Un filósofo medita cerca de una ventana. Detrás de el sube una escalera de caracol de la cual no se ve el final. Esta simboliza la elevación del pensamiento. Dos fuentes de luz vienen a aclarar ligeramente esta escena tan sobría: la de la ventana y la del fuego.
Las brasas del hogar estimuladas por las tenazas, avivan el fuego que ilumina calderos y pucheros. La escalera de caracol es un diábolo que marca la frontera entre luz y oscuridad. Una puerta entablada parece guardar el secreto del camino que conduce a la bodega donde mora el dragón que guarda los tesoros del conocimiento. Una ventana enrejada y luminosa compite con las llamas para espantar las sombras.

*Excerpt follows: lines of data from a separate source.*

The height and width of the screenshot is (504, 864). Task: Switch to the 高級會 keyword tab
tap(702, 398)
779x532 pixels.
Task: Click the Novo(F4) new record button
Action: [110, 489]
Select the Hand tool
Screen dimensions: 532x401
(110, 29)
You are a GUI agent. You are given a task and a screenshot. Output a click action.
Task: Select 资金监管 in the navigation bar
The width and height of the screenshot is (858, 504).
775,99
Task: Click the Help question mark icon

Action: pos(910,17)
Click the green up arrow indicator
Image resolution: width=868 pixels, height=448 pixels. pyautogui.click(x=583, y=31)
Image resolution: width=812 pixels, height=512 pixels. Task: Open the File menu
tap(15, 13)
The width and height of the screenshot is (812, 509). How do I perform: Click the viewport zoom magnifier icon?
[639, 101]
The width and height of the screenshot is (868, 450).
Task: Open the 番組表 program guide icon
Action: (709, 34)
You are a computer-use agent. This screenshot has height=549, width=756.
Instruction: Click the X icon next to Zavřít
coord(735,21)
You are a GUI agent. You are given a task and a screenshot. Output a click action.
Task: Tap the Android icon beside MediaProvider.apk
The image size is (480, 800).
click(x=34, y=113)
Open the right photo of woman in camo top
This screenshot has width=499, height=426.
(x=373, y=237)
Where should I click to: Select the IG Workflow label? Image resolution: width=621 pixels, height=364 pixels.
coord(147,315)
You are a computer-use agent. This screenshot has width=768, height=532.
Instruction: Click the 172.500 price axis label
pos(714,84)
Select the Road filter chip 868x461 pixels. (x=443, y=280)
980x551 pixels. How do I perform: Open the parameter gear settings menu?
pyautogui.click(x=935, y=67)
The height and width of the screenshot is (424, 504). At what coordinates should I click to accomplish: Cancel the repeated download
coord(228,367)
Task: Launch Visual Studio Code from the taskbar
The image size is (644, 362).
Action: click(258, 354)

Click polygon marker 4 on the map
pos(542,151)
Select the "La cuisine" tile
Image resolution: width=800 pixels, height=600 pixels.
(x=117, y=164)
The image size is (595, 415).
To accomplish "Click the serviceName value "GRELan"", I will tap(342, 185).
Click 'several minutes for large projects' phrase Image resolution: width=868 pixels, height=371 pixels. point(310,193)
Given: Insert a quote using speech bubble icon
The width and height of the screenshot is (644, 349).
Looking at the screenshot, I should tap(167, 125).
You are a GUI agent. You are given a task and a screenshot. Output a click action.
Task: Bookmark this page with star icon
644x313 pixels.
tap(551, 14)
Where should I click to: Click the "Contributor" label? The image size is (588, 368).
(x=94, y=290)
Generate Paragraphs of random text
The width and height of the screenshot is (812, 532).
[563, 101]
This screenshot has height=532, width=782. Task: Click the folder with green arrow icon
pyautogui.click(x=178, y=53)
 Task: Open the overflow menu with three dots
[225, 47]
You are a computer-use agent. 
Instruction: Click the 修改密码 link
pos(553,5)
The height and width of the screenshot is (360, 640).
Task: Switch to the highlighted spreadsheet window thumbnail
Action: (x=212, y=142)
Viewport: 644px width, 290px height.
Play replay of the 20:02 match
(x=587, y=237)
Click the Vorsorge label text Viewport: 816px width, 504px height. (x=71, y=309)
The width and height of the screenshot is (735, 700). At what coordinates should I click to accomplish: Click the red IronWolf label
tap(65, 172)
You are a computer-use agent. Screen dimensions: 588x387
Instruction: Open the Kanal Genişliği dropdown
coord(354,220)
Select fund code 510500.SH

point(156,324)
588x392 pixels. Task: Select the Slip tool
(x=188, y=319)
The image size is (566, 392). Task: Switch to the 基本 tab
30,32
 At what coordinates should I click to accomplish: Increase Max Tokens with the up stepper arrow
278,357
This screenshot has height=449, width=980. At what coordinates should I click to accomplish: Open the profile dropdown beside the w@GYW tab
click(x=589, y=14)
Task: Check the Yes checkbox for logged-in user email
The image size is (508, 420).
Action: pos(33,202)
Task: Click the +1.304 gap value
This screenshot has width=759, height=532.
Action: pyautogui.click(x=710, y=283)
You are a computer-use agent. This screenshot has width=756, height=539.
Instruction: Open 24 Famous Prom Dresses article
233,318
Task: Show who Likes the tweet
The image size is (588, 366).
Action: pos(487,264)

En busca de la verdad, lejos del infierno exterior, él, un anciano iluminado por la luz del alba, medita sobre la mentira, o, ¿duerme?, seguramente ha estado rastreando filosóficamente las consecuencias del comportamiento existencial, o tal vez, sobre la vida del ciprés que, triste, crece directo al azul, mientras a sus pies duerme la hierba tras la siega. Ella, la criada, ni llora ni ríe. Tiene un pasado entre cacerolas, y su futuro, esclava de fogones, sin odio, sin esperanza en otra vida mejor. Ningún movimiento extraño. Solo claroscuro.
El cuadro tiene una atmósfera de misterio, acentuada por la oscuridad sobre la que aparece la escena, que da la impresión de caverna platónica.